A program that would have tacked on an extra $100 a week for those left jobless from the pandemic is in limbo after Gov. David Ige struck certain provisions involving federal relief from the state budget Thursday.

A federal “plus-up” of $600 that people have come to rely on is expected to end Friday. Without help from the state, people on unemployment benefits may be looking at increasingly devastating financial situations.

The $100 a week benefit from the state would have come from a $230 million chunk of federal relief funds that the Legislature set aside in June. But the governor wants to wait on Congress to pass another round of stimulus money before he acts.

“If Congress provides no additional benefits, then we could look at doing the additional $100 plus-up that the Legislature has proposed,” Ige said during an afternoon press conference.
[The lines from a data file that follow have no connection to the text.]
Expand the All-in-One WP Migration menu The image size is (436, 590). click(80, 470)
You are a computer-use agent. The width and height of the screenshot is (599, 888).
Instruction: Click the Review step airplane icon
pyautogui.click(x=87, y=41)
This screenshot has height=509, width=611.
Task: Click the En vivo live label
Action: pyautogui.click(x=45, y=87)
Read more: https://www.civilbeat.org/2020/07/ige-waiting-on-congress-to-act-before-boosting-unemployment-benefits/

Hawaiian Airlines prepares for layoffs, says it's nowhere near declaring bankruptcy

HONOLULU, Hawaii (HawaiiNewsNow) - Some 2,000 union employees at Hawaiian Airlines have received layoff notices, but the CEO and flight attendants union say it’s not an automatic cut.

Even so, employees are facing the reality that Hawaiian Airlines will become a smaller company to survive this pandemic.

"The fate of the economy in Hawaii is really closely aligned to the fate of Hawaiian Airlines," said Hawaiian Airlines CEO Peter Ingram.

He told Hawaii News Now the 2,000 layoff notices include 35% of the company’s flight attendants and 25% of its pilots.

Read more: https://www.hawaiinewsnow.com/2020/07/30/hawaiian-airlines-employees-try-cope-with-layoff-notices/

Ige wants tighter rules after surge in COVID-19 cases

Because of the recent surge of COVID-19 cases, Gov. David Ige during a news conference Wednesday said he is proposing Hawaii’s four counties reinstate measures — initially implemented to curb the spread of the virus — that have been relaxed in recent weeks.

That includes limiting social gatherings to 10 or fewer people, re-closing bars, limiting social gatherings on beaches and within parks and re-evaluating guidelines issued for sports activities.

Wednesday’s news conference came hours after the state reported a record-high one-day total of 109 cases of COVID-19 — 98 on Oahu, nine on Maui, and two on Kauai. It is the first time Hawaii’s daily case count has hit triple digits since the pandemic began.

“We continue to be able to manage this infection safely in our communities, but I am very much concerned with what we see happening,” Ige said. “It is a dropping of our vigilance in implementing the mandates that we had to distance and to wear masks. We are seeing infections occurring at personal gatherings of family and friends, and funeral services and other activities, which is alarming, and we must redouble efforts to take personal responsibility and fight against the spread of COVID-19.”